The results show that subjects that were congenitally blind make straighter movements compared to blindfolded subjects.
They make a conclusion that there is a powerful tendency of making straight hand trajectories, even when no vision is involved. They also mention that visual feedback itself is not sufficient to explain why subjects tend to generate straight hand paths during movements. (by Y.Z.)
Shadmehr & Mussa-Ivaldi, "Adaptive Representation of Dynamics during Learning of a Motor Task"
The authors addressed whether we adapt to change in dynamics, the presence of a kinematic plan, generalizing of the internal model, what the coordinates of the internal model are, and whether they could simulate the results of the experiment. They found that we do adapt, there exists a kinematic plan, the internal model is intrinsic and can be generalized over different workspaces. Also, the results could be simulated. The authors studied the aftereffects, tested how you adapt, and adaptation in different workspaces. They also showed evidence for an intrinsic coordinate based system. (by A.C.)

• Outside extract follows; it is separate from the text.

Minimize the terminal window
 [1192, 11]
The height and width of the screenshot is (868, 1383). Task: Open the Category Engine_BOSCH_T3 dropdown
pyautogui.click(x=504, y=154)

Maurice A. Smith et. al., "Interacting Adaptive Processes with Different Timescales Underlie Short-Term Motor Learning"
In this study it is shown that a two state, gain-independent, multi-rate model is a better representation for motor adaptation simulations. The spontaneous rebound in channel trials could be explained by this model.
This paper is the first study on spontaneous rebound in motor adaptation. Their model shows that in motor learning many time scales are involved. (by Y.Z.)
Fritzie Arce et. al., "Differences in Context and Feedback Result in Different Trajectories and Adaptation Strategies in Reaching"
In this paper the authors found that prior history of learning influences the control policy during adaptation and continuous visual feedback is needed to make straight reaches in a force field.
Their experiment is important to know that under some certain conditions subjects do make curved trajectories in planer reaching movements. (by Y.Z.)
John W. Krakauer, Maria-Felice Ghilardi and Claude Ghez, "Independent learning of internal models for kinetic and dynamic control of reaching"
The main finding that was supported by the results of the experiments is that learning of another model with conflicting sensorimotor mappings interferes with the memory of previously learned models. This concept improves current computational methods as it suggests including both kinematic and dynamic sources of error, instead of combining both performance errors. (by M.D.)
Sarah E. Criscimagna-Hemminger, Opher Donchin, Micheal S. Gazzaniga and Reza Shadmehr, "Learned Dynamics of Reaching Movements Generalize From Dominant to Nondominant Arm"
The purpose of the paper is to investigate inter-limb generalization. The goal is to discover the type of coordinate this generalization is based on and the neural basis of it. The result shows that generalization occurred only from the dominant to the non-dominant hand and it is based on an extrinsic coordinate. Moreover, inter-hemisphere communication does not depend on the corpus callosum. The result is useful to understand the ability of brain in executing what it has learned. (by Y.Z.)